Posts Tagged ‘Arrogance of the Present’

Voice Recognition: NUI’s Unsung Hero

Wednesday, January 11th, 2012

I recently got asked to provide an opinion on “voice recognition”, in particular around our philosophy towards it and how we’ve implemented it across the stack.  If you can stomach it, you can see how it turned out (let’s put it this way, it opens with a comparison to the Hoff’s “Knight Rider”) and it kind of goes downhill from there but regardless, in doing the research, I learnt some really interesting things along the way that I thought I’d share here.

soundwave2First off, let’s start by asking how many of you know how speech recognition works these days?  Well I thought I did, but it turns out I didn’t.  Unlike the early approach, where you used to have to “train” the computer to understand you by spending hours and hours reading to your computer (which always kind of defeated the object to me), today, speech recognition works pretty much the same way they teach kids to speak/read, using phonemes, digraphs and trigraphs. The computer simply tries to recognise the shapes and patterns of the words being spoken, then using some clever logic and obviously an algorithm or two, performs some contextual analysis (makes a guess) on what is the most probable sentence or command you might be saying.
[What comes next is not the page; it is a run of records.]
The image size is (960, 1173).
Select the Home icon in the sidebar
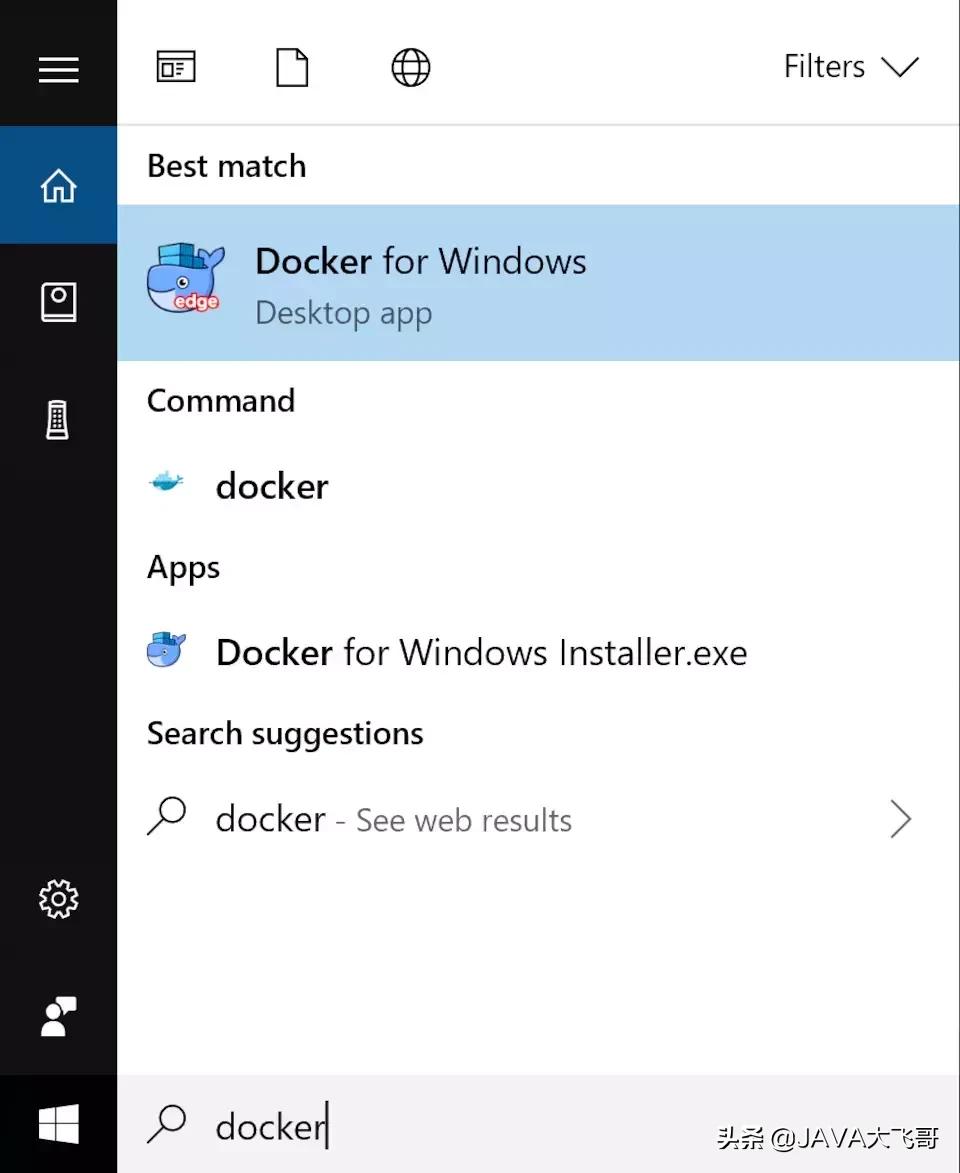(58, 184)
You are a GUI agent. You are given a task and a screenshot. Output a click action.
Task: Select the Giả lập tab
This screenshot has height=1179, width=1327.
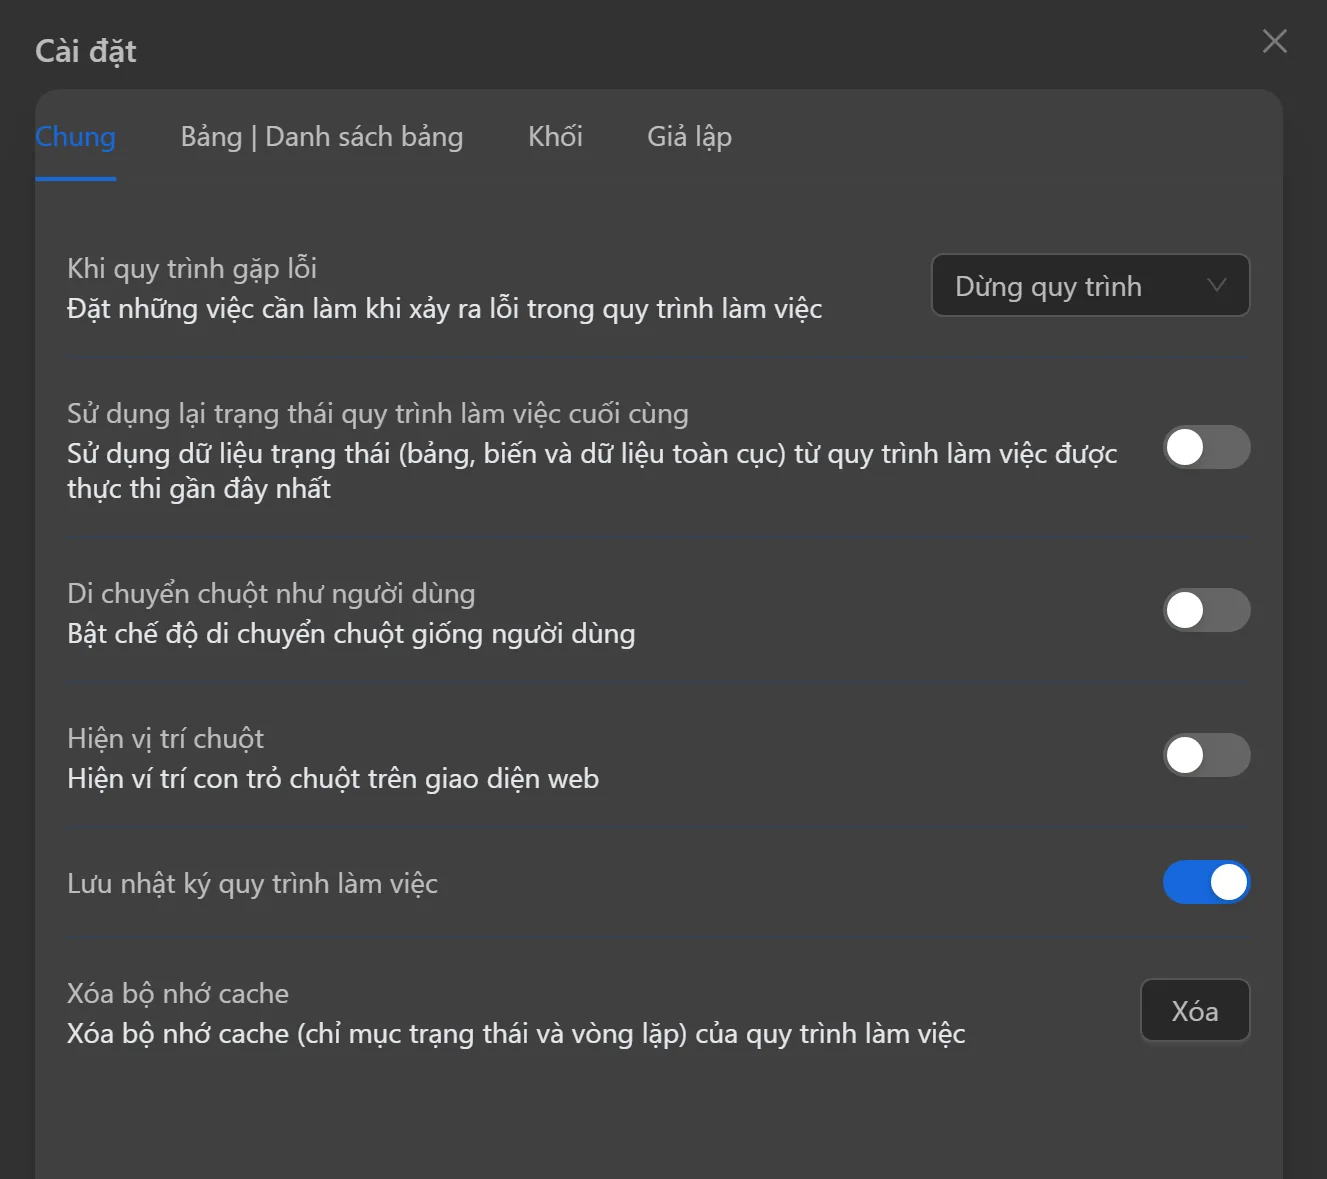(688, 137)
In the early days of speech recognition, the heavy lifting required was all about the listening and conversion from analogue to digital, today it’s in the algorithmic analysis on what it is most likely that you are saying.  This subtle shift has opened up probably the most significant advance in voice recognition in the last twenty years, the concept of voice recognition as a “cloud” service.

A year or so ago, I opened a CIO event for Steve Ballmer, given I was on stage first, I got a front row seat at the event and watched Ballmer up close and personal as he proceeded to tell me, and the amassed CIO’s from our 200 largest customers, that the Kinect was in fact a “cloud device”.  At the time I remember thinking, “bloody hell Steve, even for you that’s a bit of a stretch isn’t it?”.  I filed it away under “Things CEO’s say when there’s no real news” and forgot about it, until now that is when I finally realised what he meant.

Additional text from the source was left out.